Pre-match prayer meetings, Alpha and community projects are transforming Portsmouth FC. Premiership soccer star Linvoy Primus tells Emma John how faith, football and fame mix.
There’s something strange happening at Portsmouth Football Club, and it’s so extraordinary that everyone in the Premiership – players, fans, managers – knows about it. Pub conversation about Pompey usually revolves around manager Harry Redknapp’s latest signing. Now there’s a new topic, and it’s prayer.A few months ago, a couple of Christians in the Portsmouth team decided to pray together before each game, huddled in the club’s laundry room. Their numbers grew, and now the Laundry Room Prayer Huddle is general knowledge across the country. It has been mentioned in match reports in almost every single national newspaper. And it hasn’t hurt that in that time, Portsmouth’s performances have lifted them into the top half of the Premiership. Of course, says Portsmouth defender Linvoy Primus, they don’t pray for a victory. “It would be nice if we could pray for a win and God guaranteed it but that’s not the way it works,” he smiles. “We just want to give back to Him the ability he’s given us and ask that He’ll use it to glorify him.”
Sporting glory has become one of the most valuable commodities on the planet. Billion-dollar businesses are sustained by the never-ending global demand for sporting competition. The media obsesses over one man’s ability to kick a football through a pair of posts, or one woman’s ability to hit a tennis ball past her opponent. We make sportsmen and women the darlings of our aspirational culture, feting them with money and fame until their skills themselves become irrelevant, subsumed by their sponsorship deals and their celebrity. In such a world, where do Christians fit?
Soccer saint
Linvoy Primus was 26 when he was bought by Portsmouth, then struggling to stay in the second tier of English football, for a quarter of a million pounds. Primus had spent the previous eight years playing in the lower leagues for Charlton, Barnet and Reading. Both his footballing career and his personal life were unfulfilled. Married, but with problems at home, Primus and his wife were struggling to find genuine friends. Being a footballer, it seemed, made people keen for a piece of him and he didn’t know who he could trust. “In my head, in my heart, there was turmoil,” says Primus. “People said I had it together – I had a lovely wife, two children. I’d think, ‘Yeah, it looks good from the outside but you don’t know what’s going on inside.’ I worried about what was going to happen at the end of my playing contract; that stopped me enjoying the football. I wanted to play well in every game, but I was being lied to by the enemy who told me I was never good enough.”
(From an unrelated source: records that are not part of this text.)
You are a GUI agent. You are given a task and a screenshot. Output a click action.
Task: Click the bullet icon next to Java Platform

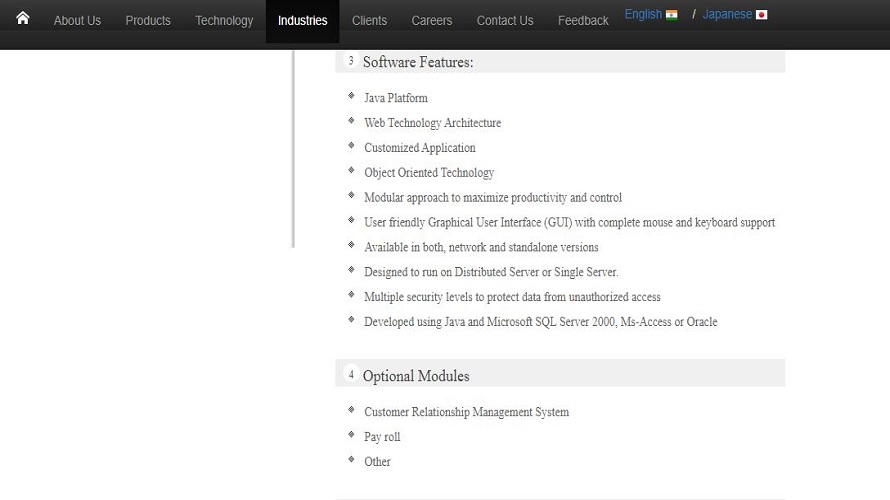point(351,97)
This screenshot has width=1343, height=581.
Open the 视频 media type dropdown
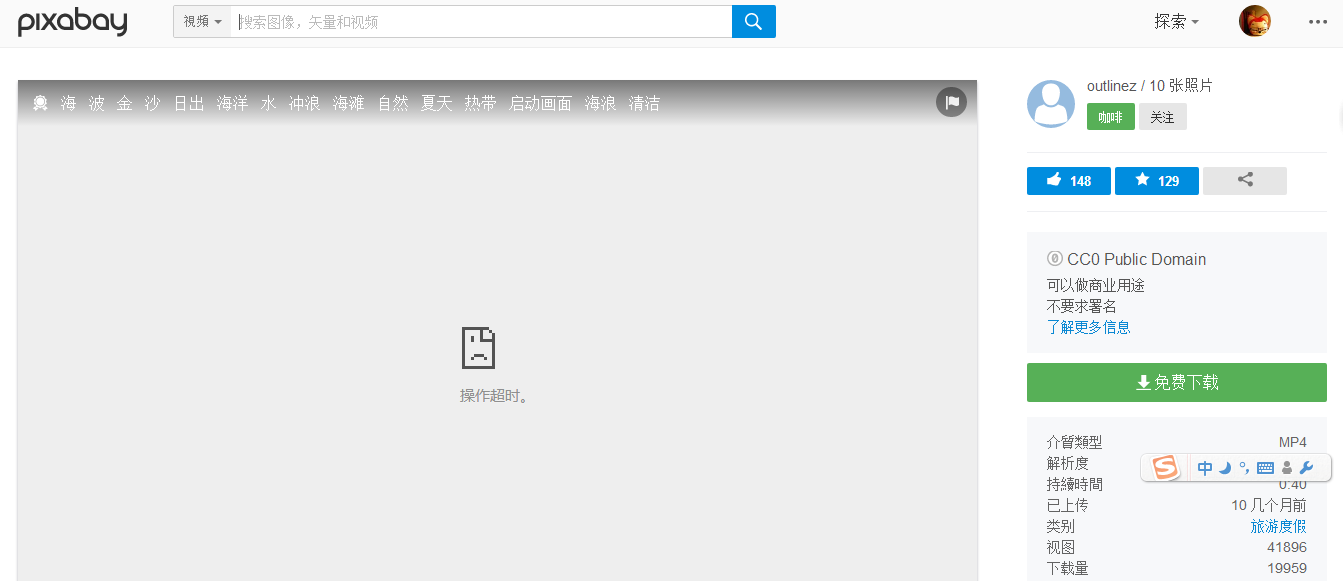coord(203,21)
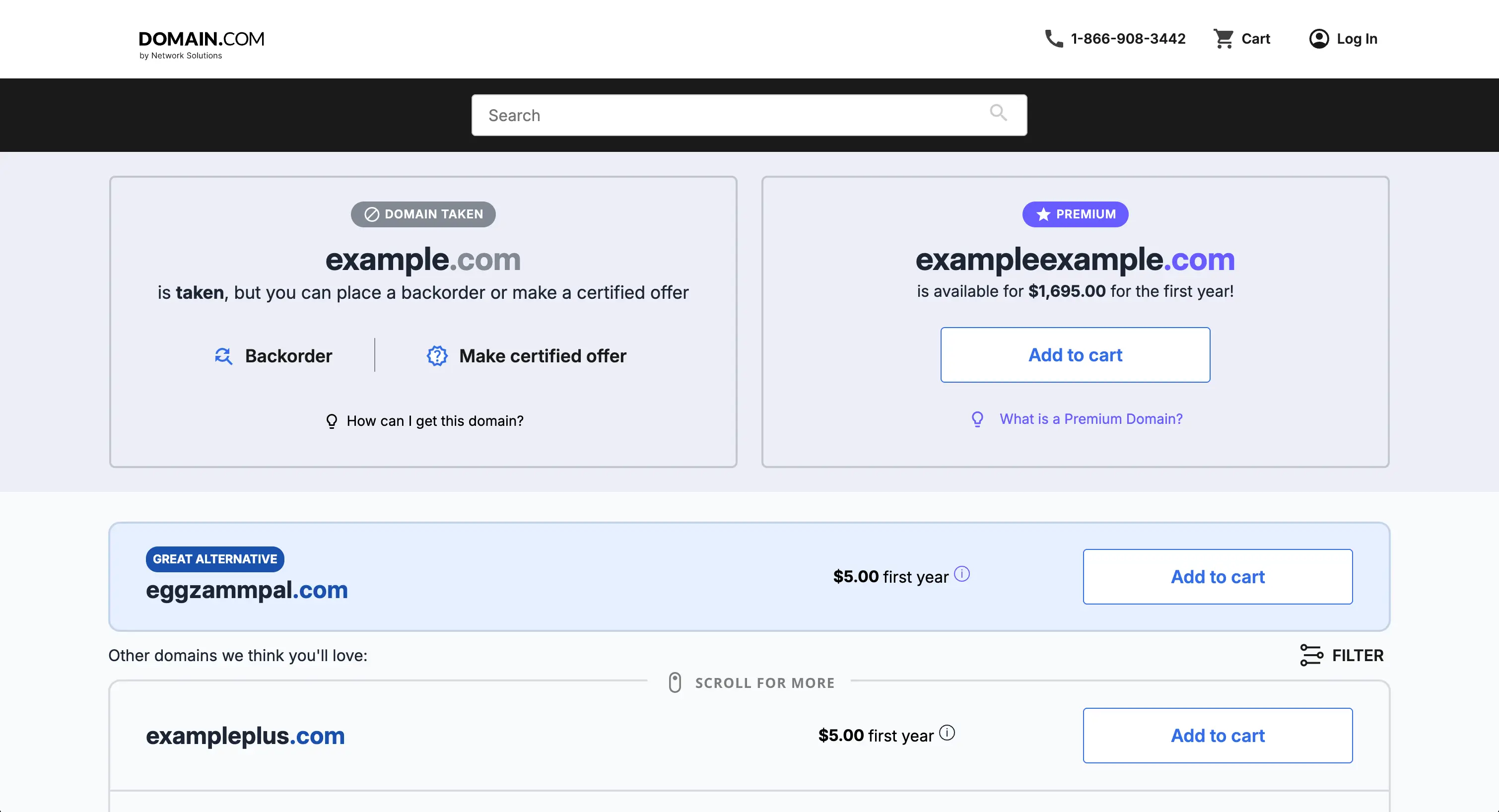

A couple of his wife’s friends invited Primus and the family to a local service and introduced them to the church. And when Primus decided to commit to Jesus, it didn’t go down well at work. “When I’d first come to the club I wasn’t a Christian, so all the guys knew about me, they knew the way I was. When I first told them I’d found God I got a lot of stick and grief over it. “There was one other Christian player – Darren Moore – and they assumed he had a lot to do with it. Actually, he hadn’t at all.”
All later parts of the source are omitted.